▶ **Work to complete**
Write out all of the data without omission, exactly as shown.

----- The data

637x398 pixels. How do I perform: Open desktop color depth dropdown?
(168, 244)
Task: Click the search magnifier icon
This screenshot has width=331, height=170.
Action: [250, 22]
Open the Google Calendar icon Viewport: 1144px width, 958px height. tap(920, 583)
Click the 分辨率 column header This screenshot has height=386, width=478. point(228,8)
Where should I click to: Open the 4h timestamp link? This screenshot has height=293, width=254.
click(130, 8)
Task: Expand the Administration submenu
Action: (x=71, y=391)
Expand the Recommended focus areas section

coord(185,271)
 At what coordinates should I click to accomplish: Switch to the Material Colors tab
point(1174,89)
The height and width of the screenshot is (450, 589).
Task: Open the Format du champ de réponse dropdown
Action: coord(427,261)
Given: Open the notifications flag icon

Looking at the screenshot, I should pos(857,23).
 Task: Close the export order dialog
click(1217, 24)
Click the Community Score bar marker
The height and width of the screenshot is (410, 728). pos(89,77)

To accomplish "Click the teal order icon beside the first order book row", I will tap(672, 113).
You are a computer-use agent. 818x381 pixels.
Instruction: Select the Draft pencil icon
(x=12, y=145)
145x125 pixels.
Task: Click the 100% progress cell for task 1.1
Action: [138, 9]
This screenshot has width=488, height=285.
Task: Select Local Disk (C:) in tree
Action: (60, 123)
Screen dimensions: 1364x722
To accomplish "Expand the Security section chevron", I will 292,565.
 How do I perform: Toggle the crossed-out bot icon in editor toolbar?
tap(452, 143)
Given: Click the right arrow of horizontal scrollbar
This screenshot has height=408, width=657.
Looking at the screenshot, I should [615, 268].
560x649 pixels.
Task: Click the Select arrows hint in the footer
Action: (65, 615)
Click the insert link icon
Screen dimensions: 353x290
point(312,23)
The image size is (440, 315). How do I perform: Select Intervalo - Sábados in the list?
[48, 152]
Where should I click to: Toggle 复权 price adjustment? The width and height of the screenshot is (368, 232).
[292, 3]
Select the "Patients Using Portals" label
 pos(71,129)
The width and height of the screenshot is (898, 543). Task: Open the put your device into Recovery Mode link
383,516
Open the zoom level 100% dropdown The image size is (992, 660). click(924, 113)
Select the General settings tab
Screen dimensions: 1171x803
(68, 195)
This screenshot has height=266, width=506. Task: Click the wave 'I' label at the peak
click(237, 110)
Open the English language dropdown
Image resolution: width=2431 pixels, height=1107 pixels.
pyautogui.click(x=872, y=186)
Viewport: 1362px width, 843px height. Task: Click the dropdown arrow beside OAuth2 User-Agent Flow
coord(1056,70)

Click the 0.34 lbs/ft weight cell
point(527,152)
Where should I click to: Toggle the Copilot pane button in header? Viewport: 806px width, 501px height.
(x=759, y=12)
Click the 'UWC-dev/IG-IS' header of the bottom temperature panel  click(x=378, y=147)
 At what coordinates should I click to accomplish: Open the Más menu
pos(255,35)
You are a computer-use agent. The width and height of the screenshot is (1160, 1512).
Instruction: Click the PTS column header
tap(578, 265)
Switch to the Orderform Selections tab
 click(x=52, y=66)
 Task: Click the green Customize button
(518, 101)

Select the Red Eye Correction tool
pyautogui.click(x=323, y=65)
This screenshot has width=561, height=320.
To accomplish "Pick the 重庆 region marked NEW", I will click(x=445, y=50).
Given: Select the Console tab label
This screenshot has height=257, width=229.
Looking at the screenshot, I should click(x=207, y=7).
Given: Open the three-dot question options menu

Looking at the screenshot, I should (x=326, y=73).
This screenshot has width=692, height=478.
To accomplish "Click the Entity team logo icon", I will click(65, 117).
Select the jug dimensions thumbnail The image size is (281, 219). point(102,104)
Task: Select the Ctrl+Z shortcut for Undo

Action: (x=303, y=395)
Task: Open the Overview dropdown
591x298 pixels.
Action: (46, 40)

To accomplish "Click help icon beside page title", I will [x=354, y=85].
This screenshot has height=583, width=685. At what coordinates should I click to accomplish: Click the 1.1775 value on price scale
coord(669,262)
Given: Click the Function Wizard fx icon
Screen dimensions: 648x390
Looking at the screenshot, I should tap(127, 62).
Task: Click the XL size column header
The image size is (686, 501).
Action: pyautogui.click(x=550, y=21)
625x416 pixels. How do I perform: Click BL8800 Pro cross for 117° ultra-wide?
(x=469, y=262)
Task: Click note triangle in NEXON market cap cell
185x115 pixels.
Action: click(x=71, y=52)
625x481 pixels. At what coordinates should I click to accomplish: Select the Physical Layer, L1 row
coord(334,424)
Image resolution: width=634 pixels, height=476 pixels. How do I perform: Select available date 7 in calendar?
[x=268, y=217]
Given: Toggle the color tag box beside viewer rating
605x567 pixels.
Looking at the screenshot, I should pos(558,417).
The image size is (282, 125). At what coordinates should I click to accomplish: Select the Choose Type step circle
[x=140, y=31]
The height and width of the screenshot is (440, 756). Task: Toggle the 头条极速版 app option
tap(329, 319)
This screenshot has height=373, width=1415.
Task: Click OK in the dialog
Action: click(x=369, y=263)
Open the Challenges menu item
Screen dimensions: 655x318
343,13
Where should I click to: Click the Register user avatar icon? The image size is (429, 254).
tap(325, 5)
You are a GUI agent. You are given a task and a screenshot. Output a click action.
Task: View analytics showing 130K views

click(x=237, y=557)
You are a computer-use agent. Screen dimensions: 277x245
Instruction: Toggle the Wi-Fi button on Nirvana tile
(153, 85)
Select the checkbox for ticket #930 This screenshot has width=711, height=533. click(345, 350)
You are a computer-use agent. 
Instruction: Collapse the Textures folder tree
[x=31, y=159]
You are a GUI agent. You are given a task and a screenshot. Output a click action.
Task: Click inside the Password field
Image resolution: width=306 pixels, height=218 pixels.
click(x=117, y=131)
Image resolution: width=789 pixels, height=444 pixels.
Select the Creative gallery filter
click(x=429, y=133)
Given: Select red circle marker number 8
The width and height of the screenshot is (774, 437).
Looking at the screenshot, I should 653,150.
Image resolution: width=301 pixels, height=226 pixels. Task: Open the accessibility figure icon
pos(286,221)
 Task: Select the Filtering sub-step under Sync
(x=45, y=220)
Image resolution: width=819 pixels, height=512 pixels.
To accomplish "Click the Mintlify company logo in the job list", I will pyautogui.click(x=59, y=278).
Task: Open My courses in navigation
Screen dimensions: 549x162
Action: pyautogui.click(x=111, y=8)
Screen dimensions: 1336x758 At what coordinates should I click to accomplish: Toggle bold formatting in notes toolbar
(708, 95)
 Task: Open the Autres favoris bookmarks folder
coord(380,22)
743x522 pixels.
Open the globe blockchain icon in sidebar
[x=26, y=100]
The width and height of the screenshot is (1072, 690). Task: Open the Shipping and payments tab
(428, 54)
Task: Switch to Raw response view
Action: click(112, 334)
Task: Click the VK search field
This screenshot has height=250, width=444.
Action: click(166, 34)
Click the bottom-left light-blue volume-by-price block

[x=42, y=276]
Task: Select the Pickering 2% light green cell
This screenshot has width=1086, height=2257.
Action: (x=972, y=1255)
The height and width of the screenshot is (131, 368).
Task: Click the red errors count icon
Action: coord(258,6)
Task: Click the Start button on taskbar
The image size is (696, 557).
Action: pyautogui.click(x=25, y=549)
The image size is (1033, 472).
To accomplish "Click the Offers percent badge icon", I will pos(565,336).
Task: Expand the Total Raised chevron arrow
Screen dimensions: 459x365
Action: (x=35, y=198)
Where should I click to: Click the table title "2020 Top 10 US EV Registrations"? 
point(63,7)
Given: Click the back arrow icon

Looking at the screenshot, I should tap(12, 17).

----------

▶ **Your response**
637x398 pixels. How do I perform: Open desktop color depth dropdown?
(168, 244)
Task: Click the search magnifier icon
This screenshot has width=331, height=170.
Action: [250, 22]
Open the Google Calendar icon Viewport: 1144px width, 958px height. tap(920, 583)
Click the 分辨率 column header This screenshot has height=386, width=478. point(228,8)
Where should I click to: Open the 4h timestamp link? This screenshot has height=293, width=254.
click(130, 8)
Task: Expand the Administration submenu
Action: (x=71, y=391)
Expand the Recommended focus areas section

coord(185,271)
 At what coordinates should I click to accomplish: Switch to the Material Colors tab
point(1174,89)
The height and width of the screenshot is (450, 589).
Task: Open the Format du champ de réponse dropdown
Action: coord(427,261)
Given: Open the notifications flag icon

Looking at the screenshot, I should pos(857,23).
 Task: Close the export order dialog
click(1217, 24)
Click the Community Score bar marker
The height and width of the screenshot is (410, 728). pos(89,77)

To accomplish "Click the teal order icon beside the first order book row", I will tap(672, 113).
You are a computer-use agent. 818x381 pixels.
Instruction: Select the Draft pencil icon
(x=12, y=145)
145x125 pixels.
Task: Click the 100% progress cell for task 1.1
Action: [138, 9]
This screenshot has width=488, height=285.
Task: Select Local Disk (C:) in tree
Action: (60, 123)
Screen dimensions: 1364x722
To accomplish "Expand the Security section chevron", I will 292,565.
 How do I perform: Toggle the crossed-out bot icon in editor toolbar?
tap(452, 143)
Given: Click the right arrow of horizontal scrollbar
This screenshot has height=408, width=657.
Looking at the screenshot, I should [615, 268].
560x649 pixels.
Task: Click the Select arrows hint in the footer
Action: (65, 615)
Click the insert link icon
Screen dimensions: 353x290
point(312,23)
The image size is (440, 315). How do I perform: Select Intervalo - Sábados in the list?
[48, 152]
Where should I click to: Toggle 复权 price adjustment? The width and height of the screenshot is (368, 232).
[292, 3]
Select the "Patients Using Portals" label
 pos(71,129)
The width and height of the screenshot is (898, 543). Task: Open the put your device into Recovery Mode link
383,516
Open the zoom level 100% dropdown The image size is (992, 660). click(924, 113)
Select the General settings tab
Screen dimensions: 1171x803
(68, 195)
This screenshot has height=266, width=506. Task: Click the wave 'I' label at the peak
click(237, 110)
Open the English language dropdown
Image resolution: width=2431 pixels, height=1107 pixels.
pyautogui.click(x=872, y=186)
Viewport: 1362px width, 843px height. Task: Click the dropdown arrow beside OAuth2 User-Agent Flow
coord(1056,70)

Click the 0.34 lbs/ft weight cell
point(527,152)
Where should I click to: Toggle the Copilot pane button in header? Viewport: 806px width, 501px height.
(x=759, y=12)
Click the 'UWC-dev/IG-IS' header of the bottom temperature panel  click(x=378, y=147)
 At what coordinates should I click to accomplish: Open the Más menu
pos(255,35)
You are a computer-use agent. The width and height of the screenshot is (1160, 1512).
Instruction: Click the PTS column header
tap(578, 265)
Switch to the Orderform Selections tab
 click(x=52, y=66)
 Task: Click the green Customize button
(518, 101)

Select the Red Eye Correction tool
pyautogui.click(x=323, y=65)
This screenshot has width=561, height=320.
To accomplish "Pick the 重庆 region marked NEW", I will click(x=445, y=50).
Given: Select the Console tab label
This screenshot has height=257, width=229.
Looking at the screenshot, I should click(x=207, y=7).
Given: Open the three-dot question options menu

Looking at the screenshot, I should (x=326, y=73).
This screenshot has width=692, height=478.
To accomplish "Click the Entity team logo icon", I will click(65, 117).
Select the jug dimensions thumbnail The image size is (281, 219). point(102,104)
Task: Select the Ctrl+Z shortcut for Undo

Action: (x=303, y=395)
Task: Open the Overview dropdown
591x298 pixels.
Action: (46, 40)

To accomplish "Click help icon beside page title", I will [x=354, y=85].
This screenshot has height=583, width=685. At what coordinates should I click to accomplish: Click the 1.1775 value on price scale
coord(669,262)
Given: Click the Function Wizard fx icon
Screen dimensions: 648x390
Looking at the screenshot, I should tap(127, 62).
Task: Click the XL size column header
The image size is (686, 501).
Action: pyautogui.click(x=550, y=21)
625x416 pixels. How do I perform: Click BL8800 Pro cross for 117° ultra-wide?
(x=469, y=262)
Task: Click note triangle in NEXON market cap cell
185x115 pixels.
Action: click(x=71, y=52)
625x481 pixels. At what coordinates should I click to accomplish: Select the Physical Layer, L1 row
coord(334,424)
Image resolution: width=634 pixels, height=476 pixels. How do I perform: Select available date 7 in calendar?
[x=268, y=217]
Given: Toggle the color tag box beside viewer rating
605x567 pixels.
Looking at the screenshot, I should pos(558,417).
The image size is (282, 125). At what coordinates should I click to accomplish: Select the Choose Type step circle
[x=140, y=31]
The height and width of the screenshot is (440, 756). Task: Toggle the 头条极速版 app option
tap(329, 319)
This screenshot has height=373, width=1415.
Task: Click OK in the dialog
Action: click(x=369, y=263)
Open the Challenges menu item
Screen dimensions: 655x318
343,13
Where should I click to: Click the Register user avatar icon? The image size is (429, 254).
tap(325, 5)
You are a GUI agent. You are given a task and a screenshot. Output a click action.
Task: View analytics showing 130K views

click(x=237, y=557)
You are a computer-use agent. Screen dimensions: 277x245
Instruction: Toggle the Wi-Fi button on Nirvana tile
(153, 85)
Select the checkbox for ticket #930 This screenshot has width=711, height=533. click(345, 350)
You are a computer-use agent. 
Instruction: Collapse the Textures folder tree
[x=31, y=159]
You are a GUI agent. You are given a task and a screenshot. Output a click action.
Task: Click inside the Password field
Image resolution: width=306 pixels, height=218 pixels.
click(x=117, y=131)
Image resolution: width=789 pixels, height=444 pixels.
Select the Creative gallery filter
click(x=429, y=133)
Given: Select red circle marker number 8
The width and height of the screenshot is (774, 437).
Looking at the screenshot, I should 653,150.
Image resolution: width=301 pixels, height=226 pixels. Task: Open the accessibility figure icon
pos(286,221)
 Task: Select the Filtering sub-step under Sync
(x=45, y=220)
Image resolution: width=819 pixels, height=512 pixels.
To accomplish "Click the Mintlify company logo in the job list", I will pyautogui.click(x=59, y=278).
Task: Open My courses in navigation
Screen dimensions: 549x162
Action: pyautogui.click(x=111, y=8)
Screen dimensions: 1336x758 At what coordinates should I click to accomplish: Toggle bold formatting in notes toolbar
(708, 95)
 Task: Open the Autres favoris bookmarks folder
coord(380,22)
743x522 pixels.
Open the globe blockchain icon in sidebar
[x=26, y=100]
The width and height of the screenshot is (1072, 690). Task: Open the Shipping and payments tab
(428, 54)
Task: Switch to Raw response view
Action: click(112, 334)
Task: Click the VK search field
This screenshot has height=250, width=444.
Action: click(166, 34)
Click the bottom-left light-blue volume-by-price block

[x=42, y=276]
Task: Select the Pickering 2% light green cell
This screenshot has width=1086, height=2257.
Action: (x=972, y=1255)
The height and width of the screenshot is (131, 368).
Task: Click the red errors count icon
Action: coord(258,6)
Task: Click the Start button on taskbar
The image size is (696, 557).
Action: pyautogui.click(x=25, y=549)
The image size is (1033, 472).
To accomplish "Click the Offers percent badge icon", I will pos(565,336).
Task: Expand the Total Raised chevron arrow
Screen dimensions: 459x365
Action: (x=35, y=198)
Where should I click to: Click the table title "2020 Top 10 US EV Registrations"? 
point(63,7)
Given: Click the back arrow icon

Looking at the screenshot, I should tap(12, 17).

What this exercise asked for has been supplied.